• **Aufgabe**:
Schreibe die Zeilen der Einträge von der Zeile mit "What do you see at coordinates (142, 977)" bis zum Ende der Einträge unverändert ab, beide Grenzen eingeschlossen.

-=-=-

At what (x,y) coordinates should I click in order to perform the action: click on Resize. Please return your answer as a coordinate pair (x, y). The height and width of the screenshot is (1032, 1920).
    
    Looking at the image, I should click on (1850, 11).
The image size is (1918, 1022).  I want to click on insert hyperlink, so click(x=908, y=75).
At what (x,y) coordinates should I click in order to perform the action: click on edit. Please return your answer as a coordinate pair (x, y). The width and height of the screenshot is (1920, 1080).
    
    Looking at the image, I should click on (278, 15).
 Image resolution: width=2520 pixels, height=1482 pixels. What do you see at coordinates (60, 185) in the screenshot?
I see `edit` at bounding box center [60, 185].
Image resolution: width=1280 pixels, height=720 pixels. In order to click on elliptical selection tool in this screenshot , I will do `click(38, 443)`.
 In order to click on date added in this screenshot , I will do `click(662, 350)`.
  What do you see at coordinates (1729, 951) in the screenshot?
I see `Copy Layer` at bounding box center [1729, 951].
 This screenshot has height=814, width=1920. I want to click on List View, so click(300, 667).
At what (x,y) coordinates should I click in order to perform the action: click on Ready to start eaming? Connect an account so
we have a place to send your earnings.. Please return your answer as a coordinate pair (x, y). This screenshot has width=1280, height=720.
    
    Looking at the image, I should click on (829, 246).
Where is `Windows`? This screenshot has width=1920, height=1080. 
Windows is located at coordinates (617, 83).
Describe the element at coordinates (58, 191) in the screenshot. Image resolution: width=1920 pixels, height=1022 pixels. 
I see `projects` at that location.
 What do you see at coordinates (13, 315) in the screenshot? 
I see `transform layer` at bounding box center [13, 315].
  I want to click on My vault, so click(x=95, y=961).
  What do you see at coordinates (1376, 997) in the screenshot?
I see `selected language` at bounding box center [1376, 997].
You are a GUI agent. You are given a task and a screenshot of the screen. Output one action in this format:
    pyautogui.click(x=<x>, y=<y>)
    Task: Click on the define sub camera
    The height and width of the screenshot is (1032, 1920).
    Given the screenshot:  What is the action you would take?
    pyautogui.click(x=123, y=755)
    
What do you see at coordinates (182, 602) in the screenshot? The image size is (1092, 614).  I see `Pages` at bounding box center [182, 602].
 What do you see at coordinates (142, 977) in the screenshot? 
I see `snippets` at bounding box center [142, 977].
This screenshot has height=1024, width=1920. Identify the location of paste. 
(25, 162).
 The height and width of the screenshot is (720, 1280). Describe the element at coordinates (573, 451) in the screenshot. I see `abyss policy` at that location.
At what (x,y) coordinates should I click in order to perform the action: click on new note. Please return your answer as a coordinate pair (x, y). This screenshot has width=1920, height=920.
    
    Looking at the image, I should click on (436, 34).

-=-=-

• **Antwort**:
 What do you see at coordinates (142, 977) in the screenshot? 
I see `snippets` at bounding box center [142, 977].
This screenshot has height=1024, width=1920. Identify the location of paste. 
(25, 162).
 The height and width of the screenshot is (720, 1280). Describe the element at coordinates (573, 451) in the screenshot. I see `abyss policy` at that location.
At what (x,y) coordinates should I click in order to perform the action: click on new note. Please return your answer as a coordinate pair (x, y). This screenshot has width=1920, height=920.
    
    Looking at the image, I should click on (436, 34).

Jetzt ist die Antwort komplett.